:: Tarea pendiente A ::
Reescribe de forma más breve el párrafo del texto sobre el mundial de fútbol que empieza con "Lo anterior, a pesar de ser", conservando sus ideas principales.
:: Tarea pendiente B ::
Prosigue el texto sobre el mundial de fútbol a partir de la última oración que aparece.

:: Texto para revisar ::
★ ★ ★ ★ ★
El mundial de fútbol ha logrado despertar en muchos de nosotros una “sana envidia” (¿?) al ver a los hinchas de los países participantes vibrar con sus selecciones, no sólo en los estadios rusos sino en diversas partes del mundo, incluso en los más variados restoranes de nuestra capital.

Mientras en todas partes campean las caras pintadas, las pelucas de colores, las banderas y las vuvuzelas, nuestros futbolizados parroquianos se limitan a cruzar débiles apuestas o a aventurar osados pronósticos; nada que hacer… ¡no estamos en las grandes ligas!

Lo anterior, a pesar de ser una constatación esencialmente deportiva, advierte sobre un aspecto político estratégico no menor: la importancia de levantar banderas que unan, que movilicen voluntades y que generen sanas pasiones, que consigan que, al margen de las diferencias que siempre van a existir… ¡todos nos pongamos la misma camiseta… la rojita!

Mi escéptico lector estará pensando que esa aspiración no es más que un “delirio mundialero” sin cabida en una sociedad política fragmentada como la nuestra, donde priman los individualismos, los mezquinos intereses, y donde los representantes políticos, que debieran convocar  y movilizar las voluntades ciudadanas, sufren el mayor de los desprestigios.
★ ★ ★ ★ ★
:: Entradas listadas ::
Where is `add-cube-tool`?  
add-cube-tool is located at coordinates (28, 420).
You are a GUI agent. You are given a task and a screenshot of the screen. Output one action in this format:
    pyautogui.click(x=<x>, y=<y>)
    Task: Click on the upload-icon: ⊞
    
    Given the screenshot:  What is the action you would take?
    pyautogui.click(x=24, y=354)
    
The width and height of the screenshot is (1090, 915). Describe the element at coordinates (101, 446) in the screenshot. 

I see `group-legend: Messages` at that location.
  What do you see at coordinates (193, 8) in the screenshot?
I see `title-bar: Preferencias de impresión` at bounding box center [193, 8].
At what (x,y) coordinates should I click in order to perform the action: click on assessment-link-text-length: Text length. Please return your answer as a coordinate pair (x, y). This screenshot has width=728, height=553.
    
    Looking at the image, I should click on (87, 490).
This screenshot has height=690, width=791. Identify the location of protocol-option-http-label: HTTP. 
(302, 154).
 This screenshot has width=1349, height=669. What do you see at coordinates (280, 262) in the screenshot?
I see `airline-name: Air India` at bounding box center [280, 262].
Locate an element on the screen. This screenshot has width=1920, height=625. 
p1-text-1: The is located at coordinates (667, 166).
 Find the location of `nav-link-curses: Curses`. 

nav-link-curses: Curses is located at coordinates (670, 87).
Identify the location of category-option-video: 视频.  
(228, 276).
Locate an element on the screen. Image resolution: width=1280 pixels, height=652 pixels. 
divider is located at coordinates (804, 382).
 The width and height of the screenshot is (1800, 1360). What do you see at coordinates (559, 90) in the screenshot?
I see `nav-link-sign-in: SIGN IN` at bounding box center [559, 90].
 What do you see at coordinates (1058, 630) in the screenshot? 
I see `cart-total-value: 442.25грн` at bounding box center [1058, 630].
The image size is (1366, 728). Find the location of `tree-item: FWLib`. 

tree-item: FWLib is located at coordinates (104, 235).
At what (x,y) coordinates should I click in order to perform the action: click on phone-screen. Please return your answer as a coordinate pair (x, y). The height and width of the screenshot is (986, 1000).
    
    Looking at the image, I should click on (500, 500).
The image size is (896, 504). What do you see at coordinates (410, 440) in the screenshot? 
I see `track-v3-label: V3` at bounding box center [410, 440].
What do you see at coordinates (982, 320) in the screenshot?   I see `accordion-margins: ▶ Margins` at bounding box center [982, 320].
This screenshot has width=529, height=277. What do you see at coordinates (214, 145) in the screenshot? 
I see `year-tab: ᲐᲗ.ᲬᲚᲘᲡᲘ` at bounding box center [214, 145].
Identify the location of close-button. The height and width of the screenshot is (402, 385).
★ ★ ★ ★ ★
:: Resultado A ::
Esta constatación deportiva apunta a algo políticamente estratégico: hacen falta banderas que unan, movilicen voluntades y despierten sanas pasiones, para que, pese a las diferencias, todos vistamos la misma camiseta, la rojita.

:: Resultado B ::
Quienes así piensan, tienen en parte, algo de razón, pero el punto es que ello ocurre porque desde hace algún tiempo nuestro país perdió lo que los expertos llaman… “el relato”.

Nuestra realidad se mueve sin cuento, sin sueños. Todo no es más que una sucesión interminable de presentes episódicos, datos, estadísticas, acusaciones, recusaciones y de un cuanto hay.

Hemos perdido -no la clasificación al mundial- sino algo mucho más importante, ese reconocimiento que: en lo político, lo económico, lo social, lo aspiracional, a nivel mundial se le otorgaba a nuestro país, y que nos ha disminuido ese entusiasmo que brota cuando se comparte un “destino país”.

Como “todo el que critica tiene que proponer algo…” pienso que un camino (no el único) sería que la sociedad política y en general todos los actores (grandes, pequeños, de allá o de acá)  concentremos los esfuerzos en robustecer ese intangible que podríamos llamar: “el alma nacional”.

Desde una mirada más futbolera, esta mundialera propuesta no tiene nada de sofisticado; es sólo una cuestión de actitud, es equivalente al /chi, chi, chi, le, le, le, chileeeeenochileeeeeno de corazón/.

No se trata de renunciar a nada, sino más bien de reinstalar “un relato”, de activar un intangible, de potenciar las energías disponibles, de nutrir el cuerpo social y productivo de nuestro país, con nuevos bríos y renovado entusiasmo… ¿será mucho pedir?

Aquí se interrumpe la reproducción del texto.